Chapter 6. Deploying SR-IOV technologies

Special considerations may be needed for networking performance beyond what is possible through virtual networking. SR-IOV allows near bare metal performance by allowing instances from OpenStack direct access to a shared PCIe resource through virtual resources.

6.1. Prerequisites

Note

Do not manually edit values in /etc/tuned/cpu-partitioning-variables.conf that are modified by Director heat templates.

6.2. Configuring SR-IOV

Note

The CPU assignments, memory allocation and NIC configurations of the following examples may differ from your topology and use case.

  1. Generate the built-in ComputeSriov to define nodes in the OpenStack cluster that will run NeutronSriovAgent, NeutronSriovHostConfig and default compute services.

    # openstack overcloud roles generate \
    -o /home/stack/templates/roles_data.yaml \
    Controller ComputeSriov
  2. Include the neutron-sriov.yaml and roles_data.yaml files when generating overcloud_images.yaml so that SR-IOV containers are prepared.

    SERVICES=\
    /usr/share/openstack-tripleo-heat-templates/environments/services
    
    openstack overcloud container image prepare \
    --namespace=registry.access.redhat.com/rhosp13 \
    --push-destination=192.168.24.1:8787 \
    --prefix=openstack- \
    --tag-from-label {version}-{release} \
    -e ${SERVICES}/neutron-sriov.yaml \
    --roles-file /home/stack/templates/roles_data.yaml \
    --output-env-file=/home/stack/templates/overcloud_images.yaml \
    --output-images-file=/home/stack/local_registry_images.yaml

    For more information on container image preparation, see Director Installation and Usage.

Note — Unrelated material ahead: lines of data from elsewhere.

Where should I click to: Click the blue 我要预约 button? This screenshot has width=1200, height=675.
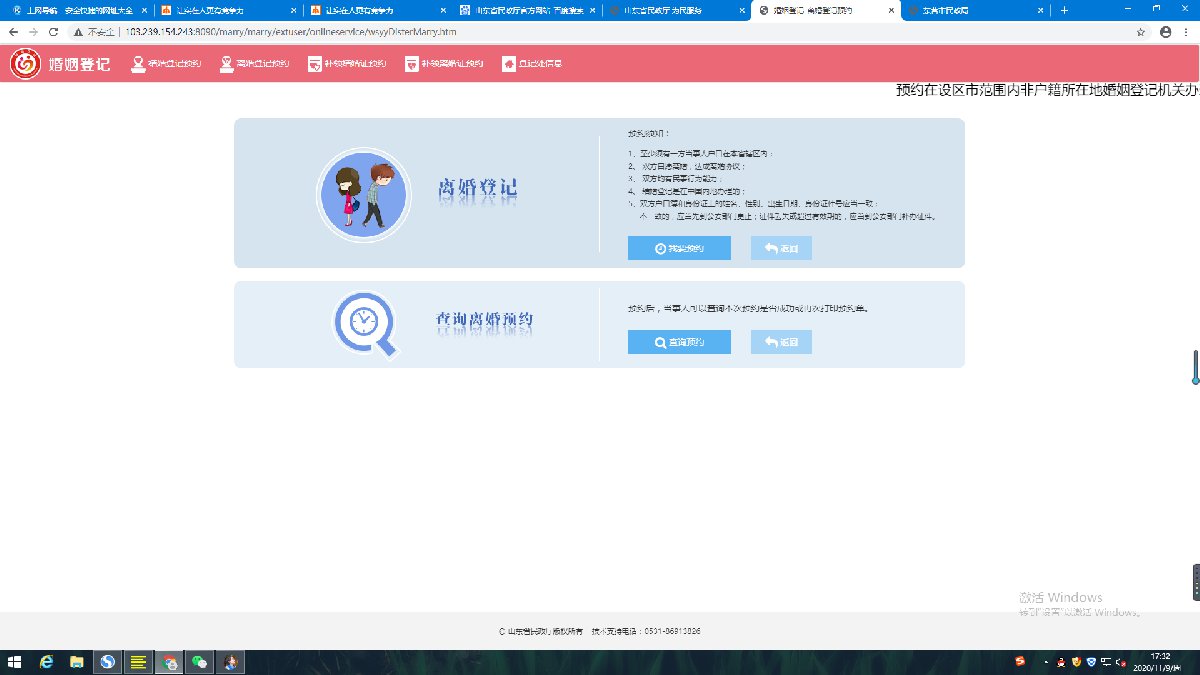point(679,248)
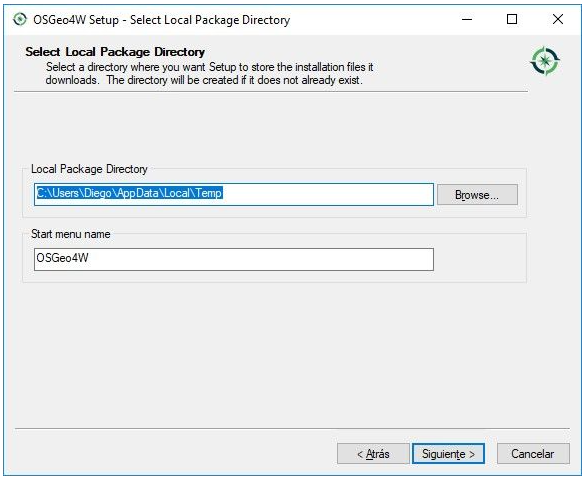
Task: Continue with the Siguiente button
Action: click(448, 454)
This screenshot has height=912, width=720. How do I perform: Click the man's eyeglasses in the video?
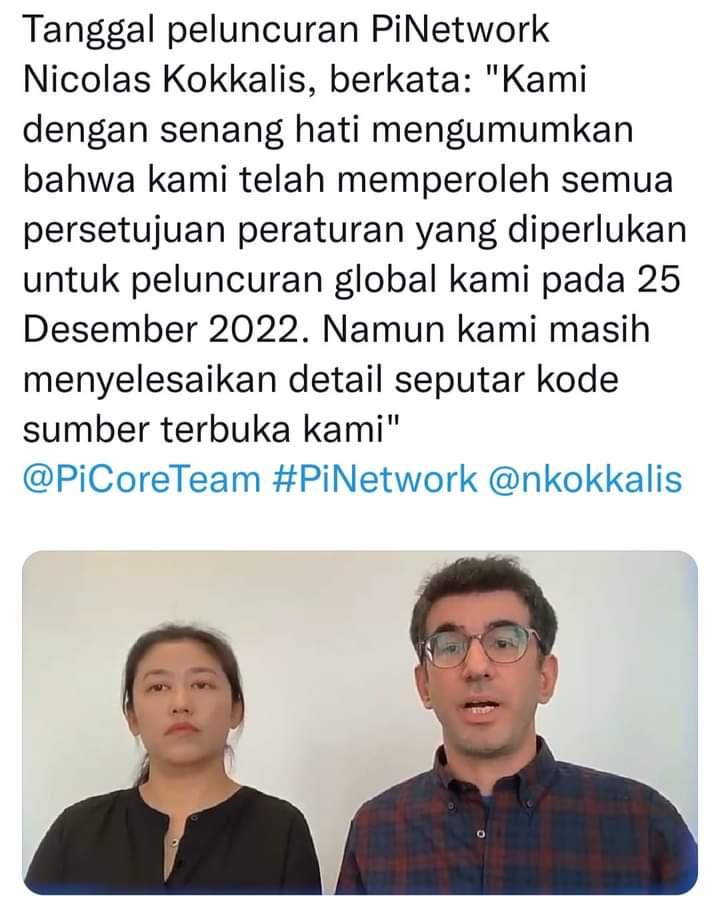coord(483,647)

  3. To apply the KernelAgs and TunedProfile parameters, include the host-config-and-reboot.yaml file from /usr/share/openstack-tripleo-heat-templates/environments to your deployment script.

    openstack overcloud deploy --templates \
    … \
    -e /usr/share/openstack-tripleo-heat-templates/environments/host-config-and-reboot.yaml \
    ...
  4. Configure the parameters for the SR-IOV nodes under parameter_defaults in accordance with the needs of your cluster, and the configuration of your hardware. These settings are typically added to the network-environment.yaml file.

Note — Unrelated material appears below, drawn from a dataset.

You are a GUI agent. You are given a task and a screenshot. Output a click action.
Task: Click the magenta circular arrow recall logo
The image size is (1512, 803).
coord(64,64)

      NeutronBridgeMappings: 'tenant:br-link0'
      NeutronNetworkType: 'vlan'
      NeutronNetworkVLANRanges: 'tenant:22:22,tenant:25:25'
      NovaPCIPassthrough:
        - devname: "p7p1"
           physical_network: "tenant"
        - devname: "p7p2"
          physical_network: "tenant"
      NeutronPhysicalDevMappings: "tenant:p7p1,tenant:p7p2"
      NeutronSriovNumVFs:
        - p7p1:5
        - p7p2:5
      NeutronTunnelTypes: ''
  5. In the same file, configure role specific parameters for SR-IOV compute nodes.

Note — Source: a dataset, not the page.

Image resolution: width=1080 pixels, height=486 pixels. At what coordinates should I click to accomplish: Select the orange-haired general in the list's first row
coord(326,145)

      ComputeSriovParameters:
        KernelArgs: "default_hugepagesz=1GB hugepagesz=1G hugepages=32 iommu=pt intel_iommu=on isolcpus=1-19,21-39"
        TunedProfileName: "cpu-partitioning"
        IsolCpusList: "1-19,21-39"
        NovaVcpuPinSet: '1-19,21-39'
        NovaReservedHostMemory: 4096
  6. Configure the SR-IOV enabled interfaces in the compute.yaml network configuration template. Ensure the interfaces are configured as standalone NICs for the purposes of creating SR-IOV virtual functions (VFs):

                 - type: interface
                    name: p7p3
                    mtu: 9000
                    use_dhcp: false
                    defroute: false
                    nm_controlled: true
                    hotplug: true
    
                  - type: interface
                    name: p7p4
                    mtu: 9000
                    use_dhcp: false
                    defroute: false
                    nm_controlled: true
                    hotplug: true
  7. Ensure that the list of default filters includes the value AggregateInstanceExtraSpecsFilter.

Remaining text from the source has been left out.